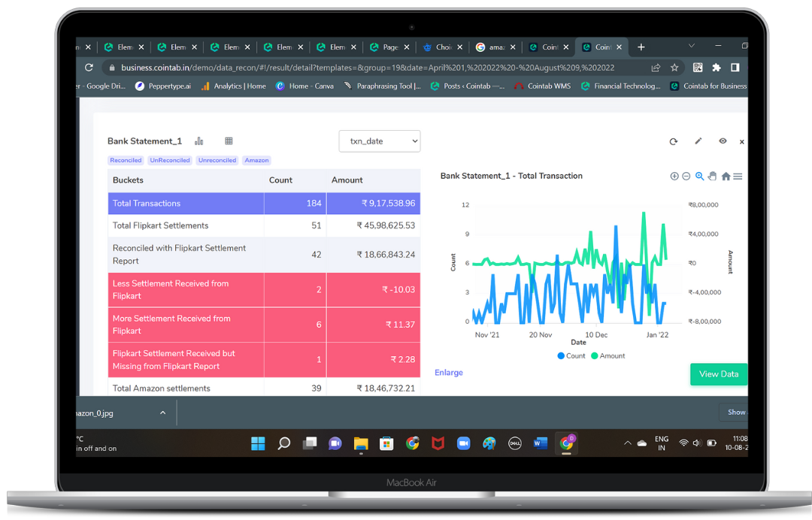Reset chart view with the home icon
The height and width of the screenshot is (520, 812).
[726, 176]
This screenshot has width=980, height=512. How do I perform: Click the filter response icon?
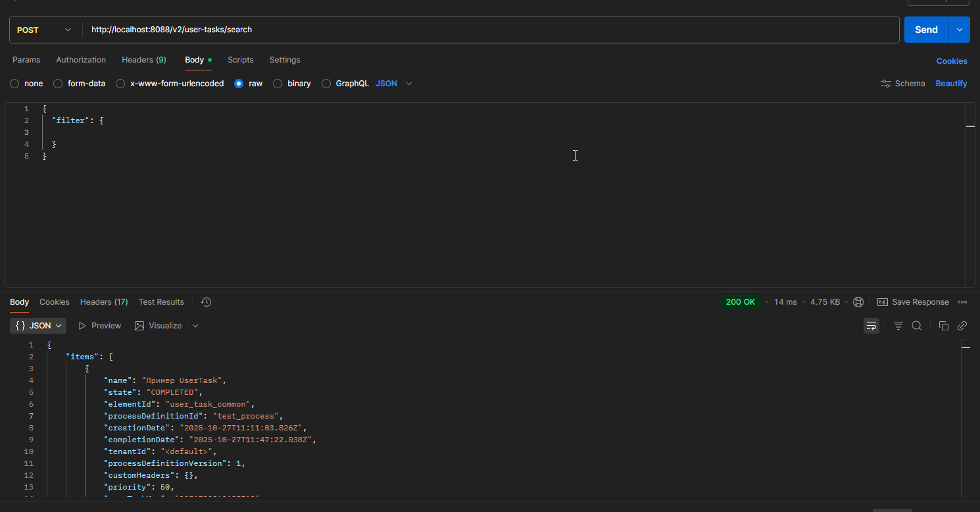click(x=898, y=326)
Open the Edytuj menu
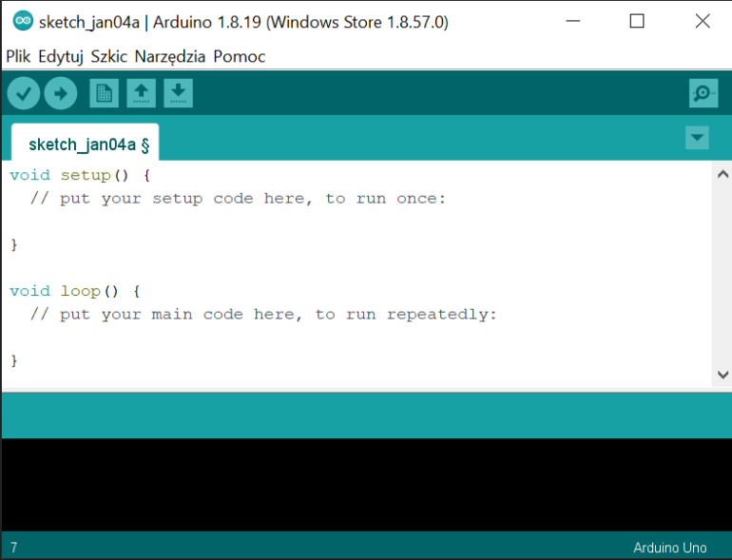732x560 pixels. click(x=61, y=57)
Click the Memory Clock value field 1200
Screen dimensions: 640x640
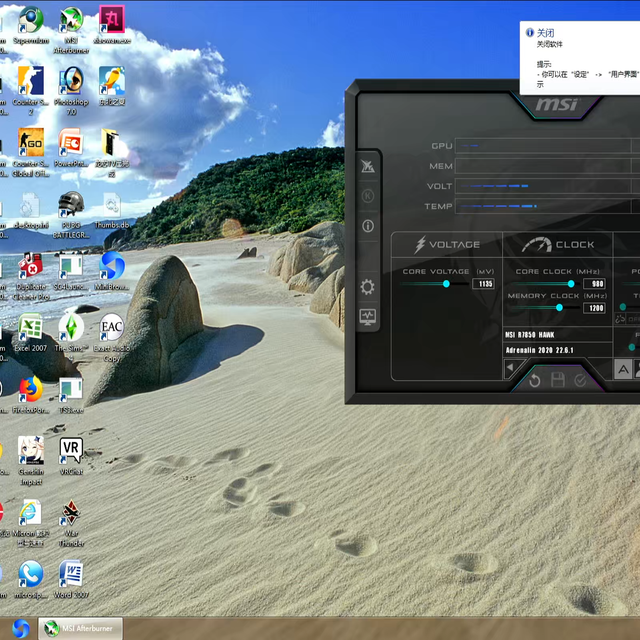coord(596,308)
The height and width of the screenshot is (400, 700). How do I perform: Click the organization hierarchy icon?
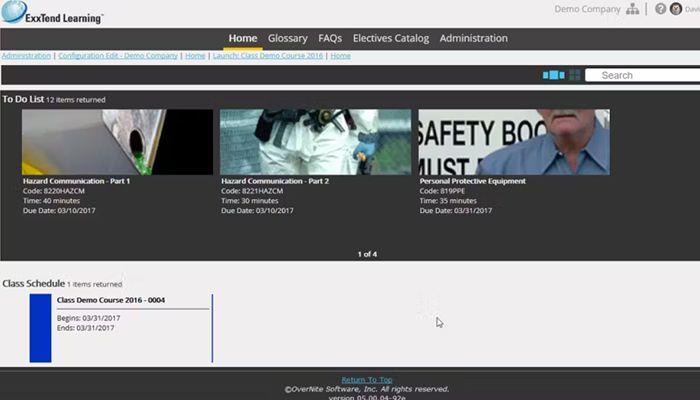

# # # # #

• TRY IT: Extract exactly the lines from the one containing "Screen dimensions: 640x640" through the last line of the records above, both included, and leave out the pictures.

• ANSWER TO THE EXERCISE:
Screen dimensions: 640x640
coord(596,308)
The height and width of the screenshot is (400, 700). How do I perform: Click the organization hierarchy icon?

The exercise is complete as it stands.